Holding an umbrella is a big responsibility and can be hard to do. I have not always successfully held an umbrella—especially when I've tried to hold it for someone much taller than myself, or for a small child, or when it's been especially windy out. How encouraging to know that women in times past have held umbrellas perfectly well! Yet most men in authority have been adept at ignoring both this fact and the fact that women today have as great a need to hold onto the umbrella as be protected by it. (And that men often need women's hands-on help in holding umbrellas in the storms of life.)
I have found that the best way to share an umbrella, when possible, is to have both parties underneath hold onto it. This is an especially good method among adults: doing so minimizes the risk of poked eyes, and maximizes the chances that the things that really must stay dry will stay dry. It also allows the holders to "even out" the wetness, if such must occur, and to selflessly give up part of the protection if they believe the other person's needs are greater than their own.
It is hard to do much of anything to avoid getting wet except to ask for greater consideration, and ask repeatedly if necessary, if one doesn't have any direct control over the umbrella. When the Relief Society was unilaterally placed under the priesthood umbrella (this was not something Belle Spafford et al. requested—evidently these spiritually sensitive women didn't realize they needed protection), the impact on the local and general levels was enormous. There have been clearly negative consequences for women having to seek human male approval for projects that used to be decided upon by women and the Lord; by having no control over the purse-strings; and by having men in charge of women's curriculum. This last in particular has resulted in the silencing of women's voices within the Relief Society itself: our recycled manuals have hardly any women's voices or experiences in them. It's all male discourse; nearly all of what few women's stories have been included are told in a male voice and from a male perspective.

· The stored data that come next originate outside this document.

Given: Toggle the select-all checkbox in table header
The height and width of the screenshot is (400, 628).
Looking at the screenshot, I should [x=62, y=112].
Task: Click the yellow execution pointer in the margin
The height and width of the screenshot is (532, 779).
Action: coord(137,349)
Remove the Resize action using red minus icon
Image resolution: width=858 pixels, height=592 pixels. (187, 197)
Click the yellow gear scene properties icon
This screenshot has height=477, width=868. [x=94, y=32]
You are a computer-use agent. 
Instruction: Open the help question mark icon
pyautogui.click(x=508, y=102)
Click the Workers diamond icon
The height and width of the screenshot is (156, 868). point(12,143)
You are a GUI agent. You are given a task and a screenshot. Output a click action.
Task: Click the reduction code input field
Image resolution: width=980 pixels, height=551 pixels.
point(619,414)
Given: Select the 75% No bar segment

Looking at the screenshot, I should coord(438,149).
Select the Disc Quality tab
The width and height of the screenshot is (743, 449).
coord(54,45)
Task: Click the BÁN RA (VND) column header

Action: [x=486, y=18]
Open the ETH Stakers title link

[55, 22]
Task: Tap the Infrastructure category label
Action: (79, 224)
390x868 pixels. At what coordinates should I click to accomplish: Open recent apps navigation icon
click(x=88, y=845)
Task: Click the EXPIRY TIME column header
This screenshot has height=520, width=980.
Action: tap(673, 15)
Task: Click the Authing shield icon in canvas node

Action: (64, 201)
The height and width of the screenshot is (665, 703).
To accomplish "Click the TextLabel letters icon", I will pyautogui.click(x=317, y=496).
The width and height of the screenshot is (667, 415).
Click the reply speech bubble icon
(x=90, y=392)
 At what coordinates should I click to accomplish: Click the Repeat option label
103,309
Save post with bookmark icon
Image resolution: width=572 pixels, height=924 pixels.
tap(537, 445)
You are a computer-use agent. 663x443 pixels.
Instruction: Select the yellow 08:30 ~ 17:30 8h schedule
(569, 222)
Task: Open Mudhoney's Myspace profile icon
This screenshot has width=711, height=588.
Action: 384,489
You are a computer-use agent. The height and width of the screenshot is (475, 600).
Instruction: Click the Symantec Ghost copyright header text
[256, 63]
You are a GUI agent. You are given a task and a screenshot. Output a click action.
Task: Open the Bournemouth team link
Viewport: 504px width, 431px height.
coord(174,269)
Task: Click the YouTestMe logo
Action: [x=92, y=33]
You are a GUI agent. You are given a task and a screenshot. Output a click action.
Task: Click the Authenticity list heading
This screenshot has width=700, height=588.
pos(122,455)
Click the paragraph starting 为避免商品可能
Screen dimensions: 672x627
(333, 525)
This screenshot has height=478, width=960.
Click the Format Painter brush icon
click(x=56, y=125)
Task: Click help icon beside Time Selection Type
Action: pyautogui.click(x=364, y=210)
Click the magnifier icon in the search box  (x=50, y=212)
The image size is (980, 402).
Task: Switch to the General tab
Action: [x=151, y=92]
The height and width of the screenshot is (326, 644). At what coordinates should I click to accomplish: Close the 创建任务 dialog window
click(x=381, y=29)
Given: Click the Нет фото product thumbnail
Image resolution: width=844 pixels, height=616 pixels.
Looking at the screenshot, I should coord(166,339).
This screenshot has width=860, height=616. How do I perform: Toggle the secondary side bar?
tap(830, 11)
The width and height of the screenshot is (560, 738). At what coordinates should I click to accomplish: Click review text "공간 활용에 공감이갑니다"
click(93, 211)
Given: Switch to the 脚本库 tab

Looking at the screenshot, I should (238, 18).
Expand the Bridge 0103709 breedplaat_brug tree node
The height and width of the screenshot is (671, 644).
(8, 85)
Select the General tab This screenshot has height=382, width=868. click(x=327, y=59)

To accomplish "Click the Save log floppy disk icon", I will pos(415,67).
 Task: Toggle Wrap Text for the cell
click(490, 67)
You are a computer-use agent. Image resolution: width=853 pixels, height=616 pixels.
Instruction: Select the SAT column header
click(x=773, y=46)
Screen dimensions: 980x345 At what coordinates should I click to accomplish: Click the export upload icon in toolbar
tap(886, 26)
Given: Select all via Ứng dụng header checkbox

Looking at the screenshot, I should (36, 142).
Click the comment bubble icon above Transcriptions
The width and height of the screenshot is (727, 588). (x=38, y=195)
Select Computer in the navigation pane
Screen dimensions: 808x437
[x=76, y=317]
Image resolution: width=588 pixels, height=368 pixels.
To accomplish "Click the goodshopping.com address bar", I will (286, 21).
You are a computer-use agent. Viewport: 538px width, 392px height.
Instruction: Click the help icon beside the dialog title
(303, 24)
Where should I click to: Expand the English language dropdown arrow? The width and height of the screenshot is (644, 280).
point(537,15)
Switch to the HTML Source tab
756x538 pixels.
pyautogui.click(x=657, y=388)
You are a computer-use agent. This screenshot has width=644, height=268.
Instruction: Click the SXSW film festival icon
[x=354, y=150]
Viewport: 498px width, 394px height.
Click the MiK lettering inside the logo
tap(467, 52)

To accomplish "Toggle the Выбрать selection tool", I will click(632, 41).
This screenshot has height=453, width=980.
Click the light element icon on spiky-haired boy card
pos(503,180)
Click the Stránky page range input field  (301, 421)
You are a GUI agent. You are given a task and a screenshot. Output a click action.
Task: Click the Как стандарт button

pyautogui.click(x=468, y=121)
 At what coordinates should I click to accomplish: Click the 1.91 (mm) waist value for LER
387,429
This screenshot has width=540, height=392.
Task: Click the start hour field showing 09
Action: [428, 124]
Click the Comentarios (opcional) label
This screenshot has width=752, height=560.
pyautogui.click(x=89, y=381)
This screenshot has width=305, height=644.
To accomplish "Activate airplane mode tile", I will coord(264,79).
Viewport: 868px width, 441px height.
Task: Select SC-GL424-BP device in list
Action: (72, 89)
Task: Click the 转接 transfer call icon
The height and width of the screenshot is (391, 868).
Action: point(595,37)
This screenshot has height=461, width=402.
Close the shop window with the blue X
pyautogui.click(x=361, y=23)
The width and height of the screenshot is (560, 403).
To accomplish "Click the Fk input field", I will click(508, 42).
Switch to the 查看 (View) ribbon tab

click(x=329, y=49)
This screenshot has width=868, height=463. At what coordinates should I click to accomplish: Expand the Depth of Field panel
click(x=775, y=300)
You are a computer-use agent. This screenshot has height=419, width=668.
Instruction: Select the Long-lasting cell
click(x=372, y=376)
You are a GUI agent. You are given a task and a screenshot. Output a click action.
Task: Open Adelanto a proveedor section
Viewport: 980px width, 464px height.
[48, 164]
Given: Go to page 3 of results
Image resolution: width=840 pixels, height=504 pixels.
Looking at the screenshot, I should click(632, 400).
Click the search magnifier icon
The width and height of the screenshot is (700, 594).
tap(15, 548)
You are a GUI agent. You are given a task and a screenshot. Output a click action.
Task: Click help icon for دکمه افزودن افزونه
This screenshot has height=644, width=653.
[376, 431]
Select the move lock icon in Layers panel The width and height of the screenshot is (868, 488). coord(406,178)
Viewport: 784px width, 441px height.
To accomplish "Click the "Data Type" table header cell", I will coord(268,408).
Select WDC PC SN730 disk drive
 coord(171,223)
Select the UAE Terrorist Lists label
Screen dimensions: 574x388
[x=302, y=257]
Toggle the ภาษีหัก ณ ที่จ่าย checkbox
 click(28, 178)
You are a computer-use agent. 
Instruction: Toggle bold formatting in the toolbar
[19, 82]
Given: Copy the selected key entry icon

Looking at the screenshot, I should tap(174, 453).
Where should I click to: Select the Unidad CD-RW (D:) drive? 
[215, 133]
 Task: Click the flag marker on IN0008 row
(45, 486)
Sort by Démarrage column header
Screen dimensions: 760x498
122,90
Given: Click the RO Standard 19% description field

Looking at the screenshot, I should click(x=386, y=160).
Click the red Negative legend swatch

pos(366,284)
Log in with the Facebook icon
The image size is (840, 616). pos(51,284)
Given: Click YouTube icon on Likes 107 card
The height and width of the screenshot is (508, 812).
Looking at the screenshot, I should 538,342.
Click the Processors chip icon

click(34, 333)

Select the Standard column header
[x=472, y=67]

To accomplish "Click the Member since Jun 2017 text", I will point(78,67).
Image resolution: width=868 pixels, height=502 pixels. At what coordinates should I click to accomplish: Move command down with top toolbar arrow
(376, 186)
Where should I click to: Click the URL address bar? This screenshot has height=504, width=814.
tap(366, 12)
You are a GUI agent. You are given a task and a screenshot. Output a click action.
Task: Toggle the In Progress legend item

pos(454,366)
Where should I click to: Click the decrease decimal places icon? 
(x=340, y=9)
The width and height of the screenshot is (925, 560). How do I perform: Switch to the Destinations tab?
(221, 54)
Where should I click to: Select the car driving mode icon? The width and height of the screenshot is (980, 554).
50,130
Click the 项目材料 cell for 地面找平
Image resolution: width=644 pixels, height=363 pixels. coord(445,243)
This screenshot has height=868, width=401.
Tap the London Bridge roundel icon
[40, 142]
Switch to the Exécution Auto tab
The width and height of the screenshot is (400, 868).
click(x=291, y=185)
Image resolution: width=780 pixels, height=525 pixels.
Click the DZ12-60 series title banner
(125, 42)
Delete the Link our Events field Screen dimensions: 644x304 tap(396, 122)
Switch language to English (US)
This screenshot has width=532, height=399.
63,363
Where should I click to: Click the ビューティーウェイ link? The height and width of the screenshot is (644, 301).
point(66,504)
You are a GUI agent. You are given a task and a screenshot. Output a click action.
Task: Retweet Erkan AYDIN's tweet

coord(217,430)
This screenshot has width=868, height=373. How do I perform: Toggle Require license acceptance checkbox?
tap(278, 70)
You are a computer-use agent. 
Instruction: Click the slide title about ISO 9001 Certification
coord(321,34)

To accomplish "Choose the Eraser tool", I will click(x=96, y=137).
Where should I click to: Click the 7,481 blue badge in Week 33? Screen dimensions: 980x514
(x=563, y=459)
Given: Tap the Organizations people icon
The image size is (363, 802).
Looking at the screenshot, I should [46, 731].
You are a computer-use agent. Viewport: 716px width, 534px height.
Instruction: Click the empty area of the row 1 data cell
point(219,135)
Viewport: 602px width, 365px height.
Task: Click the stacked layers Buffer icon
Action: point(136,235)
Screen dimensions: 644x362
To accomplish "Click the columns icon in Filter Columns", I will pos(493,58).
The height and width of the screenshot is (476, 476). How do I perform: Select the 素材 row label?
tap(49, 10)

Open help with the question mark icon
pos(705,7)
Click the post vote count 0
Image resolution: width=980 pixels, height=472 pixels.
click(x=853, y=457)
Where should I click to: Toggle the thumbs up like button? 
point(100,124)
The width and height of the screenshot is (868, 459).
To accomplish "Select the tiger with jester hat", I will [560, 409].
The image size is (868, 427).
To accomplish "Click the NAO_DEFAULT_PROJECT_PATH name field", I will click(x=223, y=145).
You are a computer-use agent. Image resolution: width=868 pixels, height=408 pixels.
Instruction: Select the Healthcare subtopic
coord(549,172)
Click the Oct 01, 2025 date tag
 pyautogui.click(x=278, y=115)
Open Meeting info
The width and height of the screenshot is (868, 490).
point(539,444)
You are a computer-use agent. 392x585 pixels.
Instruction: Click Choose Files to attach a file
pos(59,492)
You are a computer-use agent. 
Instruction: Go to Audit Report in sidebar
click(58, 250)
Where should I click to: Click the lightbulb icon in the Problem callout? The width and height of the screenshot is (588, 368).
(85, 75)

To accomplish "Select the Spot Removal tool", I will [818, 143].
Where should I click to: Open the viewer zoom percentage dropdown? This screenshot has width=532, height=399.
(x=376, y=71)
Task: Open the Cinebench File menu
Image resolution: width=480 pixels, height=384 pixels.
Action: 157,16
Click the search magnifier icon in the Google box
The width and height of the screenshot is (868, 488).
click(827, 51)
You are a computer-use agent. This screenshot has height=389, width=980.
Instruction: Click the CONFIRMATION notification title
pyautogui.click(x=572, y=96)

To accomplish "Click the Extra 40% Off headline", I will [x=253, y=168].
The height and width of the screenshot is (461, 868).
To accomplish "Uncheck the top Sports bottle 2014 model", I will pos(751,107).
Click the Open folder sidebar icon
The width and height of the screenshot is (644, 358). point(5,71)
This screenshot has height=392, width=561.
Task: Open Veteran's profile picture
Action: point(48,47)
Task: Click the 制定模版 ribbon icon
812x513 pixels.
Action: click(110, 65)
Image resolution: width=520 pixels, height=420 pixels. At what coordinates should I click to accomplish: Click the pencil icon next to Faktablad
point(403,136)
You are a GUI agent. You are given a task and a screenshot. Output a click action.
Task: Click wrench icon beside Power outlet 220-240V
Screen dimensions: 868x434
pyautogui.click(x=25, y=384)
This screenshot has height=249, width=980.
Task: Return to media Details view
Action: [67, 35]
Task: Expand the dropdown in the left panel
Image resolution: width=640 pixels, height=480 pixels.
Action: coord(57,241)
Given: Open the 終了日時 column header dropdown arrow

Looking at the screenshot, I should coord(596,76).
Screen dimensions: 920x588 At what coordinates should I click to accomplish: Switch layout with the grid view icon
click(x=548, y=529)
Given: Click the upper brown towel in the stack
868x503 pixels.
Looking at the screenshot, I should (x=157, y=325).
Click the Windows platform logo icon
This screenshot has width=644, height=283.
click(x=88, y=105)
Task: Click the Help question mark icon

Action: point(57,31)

In short, the net result of placing the Relief Society under the umbrella of patriarchal priesthood has been to transform it into an organization of women that is run at the behest of and by permission of men—men who select the nominal female leadership. The best we've been able to hope for, under the circumstances, is that the men who run the Relief Society (generally and locally) are inspired. Sometimes they have been. Sometimes they most definitely have not been. Some men have insisted on holding an umbrella over women's heads even when the sun is shining. Sometimes some men have decided, even in the midst of a thunderstorm, that it's no longer raining and have walked off with the umbrella, leaving the umbrella-less women to fend for themselves. And then these same men criticize women for taking shelter elsewhere when the correlated Relief Society cannot meet their needs. What then? It seems past time for us to "get a grip" and regain the control we have lost.